• DESCRIPTION OF THE TASK:
For every line in the records below that holds "computer", make a copy.

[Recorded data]
BEGIN

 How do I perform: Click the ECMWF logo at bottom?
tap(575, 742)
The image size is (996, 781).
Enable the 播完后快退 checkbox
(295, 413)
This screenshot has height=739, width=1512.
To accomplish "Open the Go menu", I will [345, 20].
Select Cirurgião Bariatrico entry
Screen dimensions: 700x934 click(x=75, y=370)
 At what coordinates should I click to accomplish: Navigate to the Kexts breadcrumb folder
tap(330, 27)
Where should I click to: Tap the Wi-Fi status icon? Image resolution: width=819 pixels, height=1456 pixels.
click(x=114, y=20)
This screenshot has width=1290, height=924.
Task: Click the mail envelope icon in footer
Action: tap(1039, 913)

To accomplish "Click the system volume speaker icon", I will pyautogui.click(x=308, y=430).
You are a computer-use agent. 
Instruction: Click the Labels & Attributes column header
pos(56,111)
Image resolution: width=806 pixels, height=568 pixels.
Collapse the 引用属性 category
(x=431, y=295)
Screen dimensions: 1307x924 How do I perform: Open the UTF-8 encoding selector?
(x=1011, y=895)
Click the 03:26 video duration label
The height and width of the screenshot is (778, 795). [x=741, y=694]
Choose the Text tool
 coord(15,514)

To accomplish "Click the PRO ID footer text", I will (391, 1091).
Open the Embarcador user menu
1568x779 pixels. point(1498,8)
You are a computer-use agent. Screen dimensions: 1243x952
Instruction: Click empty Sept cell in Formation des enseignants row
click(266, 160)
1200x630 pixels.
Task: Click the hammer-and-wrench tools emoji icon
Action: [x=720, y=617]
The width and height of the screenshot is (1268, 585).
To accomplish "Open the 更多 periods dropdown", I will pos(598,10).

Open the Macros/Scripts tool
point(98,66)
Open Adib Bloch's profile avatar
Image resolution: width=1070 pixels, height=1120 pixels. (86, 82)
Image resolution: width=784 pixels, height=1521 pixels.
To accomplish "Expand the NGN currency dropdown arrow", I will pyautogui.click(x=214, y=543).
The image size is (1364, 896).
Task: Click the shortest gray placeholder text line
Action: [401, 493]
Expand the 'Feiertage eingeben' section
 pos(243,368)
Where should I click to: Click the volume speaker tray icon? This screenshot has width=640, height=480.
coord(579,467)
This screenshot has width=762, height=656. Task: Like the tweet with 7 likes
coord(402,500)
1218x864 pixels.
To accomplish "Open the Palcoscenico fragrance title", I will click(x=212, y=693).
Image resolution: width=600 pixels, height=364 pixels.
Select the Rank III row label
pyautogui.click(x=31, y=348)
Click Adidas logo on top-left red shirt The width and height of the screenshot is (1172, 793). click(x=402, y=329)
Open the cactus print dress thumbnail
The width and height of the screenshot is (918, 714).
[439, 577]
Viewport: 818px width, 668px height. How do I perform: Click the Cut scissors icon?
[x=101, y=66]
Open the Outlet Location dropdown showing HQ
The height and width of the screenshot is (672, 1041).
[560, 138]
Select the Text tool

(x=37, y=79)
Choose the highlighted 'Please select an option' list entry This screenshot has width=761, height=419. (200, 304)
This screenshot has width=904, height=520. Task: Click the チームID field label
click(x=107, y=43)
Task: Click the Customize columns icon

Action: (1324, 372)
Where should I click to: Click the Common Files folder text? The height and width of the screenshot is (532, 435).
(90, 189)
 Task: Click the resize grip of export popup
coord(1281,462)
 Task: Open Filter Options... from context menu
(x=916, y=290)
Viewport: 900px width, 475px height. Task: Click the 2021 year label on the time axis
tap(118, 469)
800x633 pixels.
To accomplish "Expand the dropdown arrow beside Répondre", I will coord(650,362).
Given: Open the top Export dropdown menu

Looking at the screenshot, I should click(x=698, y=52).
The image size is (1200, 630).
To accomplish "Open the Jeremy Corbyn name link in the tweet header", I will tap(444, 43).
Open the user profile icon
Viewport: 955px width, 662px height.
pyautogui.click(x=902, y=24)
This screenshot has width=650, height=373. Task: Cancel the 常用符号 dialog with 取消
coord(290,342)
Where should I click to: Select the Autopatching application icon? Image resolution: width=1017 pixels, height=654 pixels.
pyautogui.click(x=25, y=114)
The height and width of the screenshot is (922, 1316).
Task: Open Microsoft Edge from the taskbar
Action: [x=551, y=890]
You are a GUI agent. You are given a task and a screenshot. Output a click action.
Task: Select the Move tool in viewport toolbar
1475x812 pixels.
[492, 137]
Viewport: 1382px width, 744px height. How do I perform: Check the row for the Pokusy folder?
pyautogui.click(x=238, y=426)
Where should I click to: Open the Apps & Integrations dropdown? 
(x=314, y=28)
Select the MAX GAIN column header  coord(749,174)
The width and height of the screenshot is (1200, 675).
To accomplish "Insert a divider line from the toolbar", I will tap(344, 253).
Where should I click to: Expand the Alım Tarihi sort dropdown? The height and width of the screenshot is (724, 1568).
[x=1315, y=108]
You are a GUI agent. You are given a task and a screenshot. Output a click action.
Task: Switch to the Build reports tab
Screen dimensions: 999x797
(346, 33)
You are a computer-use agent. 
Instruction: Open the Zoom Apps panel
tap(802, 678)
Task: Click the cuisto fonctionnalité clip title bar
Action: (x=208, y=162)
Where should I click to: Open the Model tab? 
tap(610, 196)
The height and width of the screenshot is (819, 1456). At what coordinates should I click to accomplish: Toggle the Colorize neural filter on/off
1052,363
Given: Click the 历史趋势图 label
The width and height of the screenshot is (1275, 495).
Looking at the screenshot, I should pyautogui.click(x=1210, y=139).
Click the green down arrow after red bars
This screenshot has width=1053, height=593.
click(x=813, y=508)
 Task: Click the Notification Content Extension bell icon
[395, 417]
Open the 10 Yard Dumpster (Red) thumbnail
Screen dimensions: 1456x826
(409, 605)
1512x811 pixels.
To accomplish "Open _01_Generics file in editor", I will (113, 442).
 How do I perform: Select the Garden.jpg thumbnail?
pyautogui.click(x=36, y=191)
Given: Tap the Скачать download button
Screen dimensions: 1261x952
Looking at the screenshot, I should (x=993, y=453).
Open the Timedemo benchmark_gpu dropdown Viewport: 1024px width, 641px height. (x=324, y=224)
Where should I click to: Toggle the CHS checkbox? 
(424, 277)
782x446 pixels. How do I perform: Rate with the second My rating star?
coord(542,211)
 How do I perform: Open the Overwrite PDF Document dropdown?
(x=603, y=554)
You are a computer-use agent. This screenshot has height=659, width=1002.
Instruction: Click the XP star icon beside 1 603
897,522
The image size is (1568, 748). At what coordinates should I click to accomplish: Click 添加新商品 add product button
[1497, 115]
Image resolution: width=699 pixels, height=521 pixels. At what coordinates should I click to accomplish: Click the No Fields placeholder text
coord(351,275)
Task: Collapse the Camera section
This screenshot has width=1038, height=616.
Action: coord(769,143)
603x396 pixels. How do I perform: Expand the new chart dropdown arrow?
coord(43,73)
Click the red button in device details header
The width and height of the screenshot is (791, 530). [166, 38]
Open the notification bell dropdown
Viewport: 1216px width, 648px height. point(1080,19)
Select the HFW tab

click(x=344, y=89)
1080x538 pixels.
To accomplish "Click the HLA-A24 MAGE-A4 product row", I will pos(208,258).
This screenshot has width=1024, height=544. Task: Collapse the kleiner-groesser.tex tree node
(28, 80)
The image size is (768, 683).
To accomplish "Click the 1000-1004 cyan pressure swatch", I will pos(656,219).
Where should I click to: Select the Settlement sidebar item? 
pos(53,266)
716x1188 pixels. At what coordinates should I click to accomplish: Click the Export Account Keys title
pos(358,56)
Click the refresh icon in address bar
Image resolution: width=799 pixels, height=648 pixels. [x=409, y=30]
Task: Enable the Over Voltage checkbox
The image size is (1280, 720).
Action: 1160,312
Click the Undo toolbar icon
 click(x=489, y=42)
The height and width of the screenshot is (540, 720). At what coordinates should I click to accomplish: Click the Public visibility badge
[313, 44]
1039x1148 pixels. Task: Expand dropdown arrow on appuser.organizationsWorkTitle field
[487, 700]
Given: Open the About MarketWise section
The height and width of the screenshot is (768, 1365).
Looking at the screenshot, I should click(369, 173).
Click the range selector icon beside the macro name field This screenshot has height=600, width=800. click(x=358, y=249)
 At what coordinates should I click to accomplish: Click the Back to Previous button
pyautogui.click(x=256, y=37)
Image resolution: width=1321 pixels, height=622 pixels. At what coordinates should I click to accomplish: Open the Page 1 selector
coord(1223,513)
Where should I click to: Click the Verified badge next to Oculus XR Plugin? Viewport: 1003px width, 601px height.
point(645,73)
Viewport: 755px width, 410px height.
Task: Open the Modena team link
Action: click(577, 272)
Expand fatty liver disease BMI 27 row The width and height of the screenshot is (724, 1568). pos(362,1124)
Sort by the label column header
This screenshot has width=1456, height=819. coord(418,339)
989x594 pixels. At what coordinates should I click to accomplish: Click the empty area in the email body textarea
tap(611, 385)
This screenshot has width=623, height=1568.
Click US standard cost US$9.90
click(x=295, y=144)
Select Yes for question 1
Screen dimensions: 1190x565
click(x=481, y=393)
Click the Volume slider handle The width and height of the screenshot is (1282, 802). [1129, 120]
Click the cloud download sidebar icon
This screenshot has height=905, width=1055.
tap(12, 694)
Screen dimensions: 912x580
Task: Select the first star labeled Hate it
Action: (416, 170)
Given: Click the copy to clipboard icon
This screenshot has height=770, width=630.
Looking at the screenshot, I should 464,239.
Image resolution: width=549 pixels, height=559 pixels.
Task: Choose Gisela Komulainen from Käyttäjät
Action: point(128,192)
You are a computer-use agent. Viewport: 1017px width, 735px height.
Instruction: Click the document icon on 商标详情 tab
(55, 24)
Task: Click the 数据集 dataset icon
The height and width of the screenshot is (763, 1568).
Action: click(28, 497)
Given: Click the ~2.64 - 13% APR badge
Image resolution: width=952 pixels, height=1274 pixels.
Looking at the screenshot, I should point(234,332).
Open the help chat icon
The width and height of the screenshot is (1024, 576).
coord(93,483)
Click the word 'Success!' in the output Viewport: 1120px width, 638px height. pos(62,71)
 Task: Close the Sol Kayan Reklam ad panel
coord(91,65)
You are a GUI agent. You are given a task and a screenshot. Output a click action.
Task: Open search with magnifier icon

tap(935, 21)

END

• SOLUTION BELOW:
You are a computer-use agent. 
You are a computer-use agent. Screen dimensions: 1243x952
You are a computer-use agent. 
You are a computer-use agent. This screenshot has height=659, width=1002.
You are a computer-use agent. Viewport: 1017px width, 735px height.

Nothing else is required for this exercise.